## Prompt
Some entries follow. Reproduce exactly the lines starting at the one with "This screenshot has" and stopping after the one with "Click the t.me/yungx6ick text in mirror".

## Extracted material
BEGIN

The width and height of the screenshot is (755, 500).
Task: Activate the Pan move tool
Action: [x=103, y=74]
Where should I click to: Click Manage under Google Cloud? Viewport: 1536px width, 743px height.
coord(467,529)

END
BEGIN

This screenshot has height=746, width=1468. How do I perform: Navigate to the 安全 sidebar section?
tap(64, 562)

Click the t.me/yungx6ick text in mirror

END

## Exercise solution
This screenshot has height=746, width=1468. How do I perform: Navigate to the 安全 sidebar section?
tap(64, 562)

Click the t.me/yungx6ick text in mirror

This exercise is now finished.